Pregnant and mental in a pandemic. Not my best laid plan…

Hello! I haven’t blogged about this largely because life has been busy working full time around a 5 year old in a pandemic. But I’m 20 weeks pregnant and wondering if anyone took aripiprozole during and after pregnancy?

I’m under the perinatal mental health here – luckily, as Belfast Trust in Northern Ireland is the only trust in the country which has one. I was under them in London as well. I am well, largely – their main concerns are me developing post partum psychosis, and I’m being fairly closely monitored for relapse during pregnancy. So far, so good, aside from a little bit of low mood but it’s been mostly due to just being really exhausted and struggling with physical stuff keeping me awake. I am pretty anxious too, but that’s partly the whole global pandemic thing, my personality and the general anxiety provokingness of pregnancy.

I have, as you know, tried to manage on minimal or no medication for some years and just take medication in periods of super mood wobbliness. I’ve been through the wringer in the past two years with multiple bereavements and had some therapy to cope with that.

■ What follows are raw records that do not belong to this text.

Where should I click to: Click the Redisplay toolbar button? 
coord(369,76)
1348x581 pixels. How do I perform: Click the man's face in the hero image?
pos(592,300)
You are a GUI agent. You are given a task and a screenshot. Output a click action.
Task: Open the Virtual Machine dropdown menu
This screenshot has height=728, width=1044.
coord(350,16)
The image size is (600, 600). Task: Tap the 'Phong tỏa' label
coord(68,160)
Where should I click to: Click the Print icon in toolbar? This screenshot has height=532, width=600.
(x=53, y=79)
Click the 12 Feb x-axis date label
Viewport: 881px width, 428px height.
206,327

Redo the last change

In my last pregnancy, I was taking Quetiapine the whole way through and after birth. They wanted me to do that this time but I flat out refused as the sedating effects of Quetiapine never went away for me in all the years I took it, and I found it incredibly hard to function as a parent.

Now, with a 5 year old as well as a newborn, I just can’t be knocked out 12 hours a day. Aripiprozole was suggested as a compromise but I have no experience of it all. I wanted to breastfeed this time (tried, failed last time) but I know with this medication it is absolutely contraindicated, I just can’t. But I am also aware of how rapidly postpartum psychosis happens and I know, as much as I’d rather not know, that it’s likely it’s for the best I’m taking something to prevent it. It does break my heart a wee bit though and I wish I didn’t have to think about these things or make these kind of choices.

Robert never went back to full time work after Oisín (he had to quit his job as it was a night shift job and I needed to be able to sleep in order to stay sane, and then became a SAHD in our skint family) so I will have that support again and be able to hopefully rest enough.

So basically, pregnant in a pandemic, back with psychiatrists, medication I have no experience in making me very apprehensive – any of your experiences appreciated! I’m not fussed about side effects like weight gain – jig is up, Quetiapine already turned me into a fluffster, I am a round chick- but more about sedation and depression.